_Ziel der Aufgabe_
Wiederhole die folgenden Zeilen Wort für Wort und ohne jede Änderung, von der ersten bis zur letzten.

_Die Zeilen_

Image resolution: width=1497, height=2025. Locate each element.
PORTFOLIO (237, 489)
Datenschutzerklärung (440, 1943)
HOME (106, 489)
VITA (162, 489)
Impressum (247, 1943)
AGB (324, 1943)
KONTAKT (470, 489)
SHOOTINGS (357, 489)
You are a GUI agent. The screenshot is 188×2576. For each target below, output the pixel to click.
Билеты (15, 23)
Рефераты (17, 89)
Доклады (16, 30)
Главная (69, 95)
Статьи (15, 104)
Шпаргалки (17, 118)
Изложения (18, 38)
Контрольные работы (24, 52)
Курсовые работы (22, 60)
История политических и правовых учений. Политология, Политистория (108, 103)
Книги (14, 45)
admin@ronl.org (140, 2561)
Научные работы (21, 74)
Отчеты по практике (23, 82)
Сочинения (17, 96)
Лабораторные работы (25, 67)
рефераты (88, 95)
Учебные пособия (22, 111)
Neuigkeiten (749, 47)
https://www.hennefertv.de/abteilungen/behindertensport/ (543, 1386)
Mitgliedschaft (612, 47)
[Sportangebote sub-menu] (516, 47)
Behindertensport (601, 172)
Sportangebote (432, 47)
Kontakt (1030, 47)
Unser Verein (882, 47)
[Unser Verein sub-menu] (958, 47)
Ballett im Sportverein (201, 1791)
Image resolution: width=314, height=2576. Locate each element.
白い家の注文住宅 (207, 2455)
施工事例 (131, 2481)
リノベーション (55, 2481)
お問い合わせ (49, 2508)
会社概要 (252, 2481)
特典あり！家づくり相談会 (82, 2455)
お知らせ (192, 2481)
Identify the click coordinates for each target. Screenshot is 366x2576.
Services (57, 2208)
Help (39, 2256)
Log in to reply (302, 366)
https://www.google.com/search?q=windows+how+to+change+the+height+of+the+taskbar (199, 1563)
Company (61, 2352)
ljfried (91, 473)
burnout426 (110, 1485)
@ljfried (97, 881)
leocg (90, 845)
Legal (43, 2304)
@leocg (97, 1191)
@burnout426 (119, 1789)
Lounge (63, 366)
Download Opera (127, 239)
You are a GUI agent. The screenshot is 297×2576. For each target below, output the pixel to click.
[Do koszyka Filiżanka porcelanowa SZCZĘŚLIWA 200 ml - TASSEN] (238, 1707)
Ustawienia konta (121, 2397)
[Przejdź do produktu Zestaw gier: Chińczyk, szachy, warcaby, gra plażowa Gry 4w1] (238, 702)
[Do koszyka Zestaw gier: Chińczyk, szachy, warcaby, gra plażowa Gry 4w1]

_Als Antwort_
Image resolution: width=1497, height=2025. Locate each element.
PORTFOLIO (237, 489)
Datenschutzerklärung (440, 1943)
HOME (106, 489)
VITA (162, 489)
Impressum (247, 1943)
AGB (324, 1943)
KONTAKT (470, 489)
SHOOTINGS (357, 489)
You are a GUI agent. The screenshot is 188×2576. For each target below, output the pixel to click.
Билеты (15, 23)
Рефераты (17, 89)
Доклады (16, 30)
Главная (69, 95)
Статьи (15, 104)
Шпаргалки (17, 118)
Изложения (18, 38)
Контрольные работы (24, 52)
Курсовые работы (22, 60)
История политических и правовых учений. Политология, Политистория (108, 103)
Книги (14, 45)
admin@ronl.org (140, 2561)
Научные работы (21, 74)
Отчеты по практике (23, 82)
Сочинения (17, 96)
Лабораторные работы (25, 67)
рефераты (88, 95)
Учебные пособия (22, 111)
Neuigkeiten (749, 47)
https://www.hennefertv.de/abteilungen/behindertensport/ (543, 1386)
Mitgliedschaft (612, 47)
[Sportangebote sub-menu] (516, 47)
Behindertensport (601, 172)
Sportangebote (432, 47)
Kontakt (1030, 47)
Unser Verein (882, 47)
[Unser Verein sub-menu] (958, 47)
Ballett im Sportverein (201, 1791)
Image resolution: width=314, height=2576. Locate each element.
白い家の注文住宅 (207, 2455)
施工事例 (131, 2481)
リノベーション (55, 2481)
お問い合わせ (49, 2508)
会社概要 (252, 2481)
特典あり！家づくり相談会 (82, 2455)
お知らせ (192, 2481)
Identify the click coordinates for each target. Screenshot is 366x2576.
Services (57, 2208)
Help (39, 2256)
Log in to reply (302, 366)
https://www.google.com/search?q=windows+how+to+change+the+height+of+the+taskbar (199, 1563)
Company (61, 2352)
ljfried (91, 473)
burnout426 (110, 1485)
@ljfried (97, 881)
leocg (90, 845)
Legal (43, 2304)
@leocg (97, 1191)
@burnout426 (119, 1789)
Lounge (63, 366)
Download Opera (127, 239)
You are a GUI agent. The screenshot is 297×2576. For each target below, output the pixel to click.
[Do koszyka Filiżanka porcelanowa SZCZĘŚLIWA 200 ml - TASSEN] (238, 1707)
Ustawienia konta (121, 2397)
[Przejdź do produktu Zestaw gier: Chińczyk, szachy, warcaby, gra plażowa Gry 4w1] (238, 702)
[Do koszyka Zestaw gier: Chińczyk, szachy, warcaby, gra plażowa Gry 4w1]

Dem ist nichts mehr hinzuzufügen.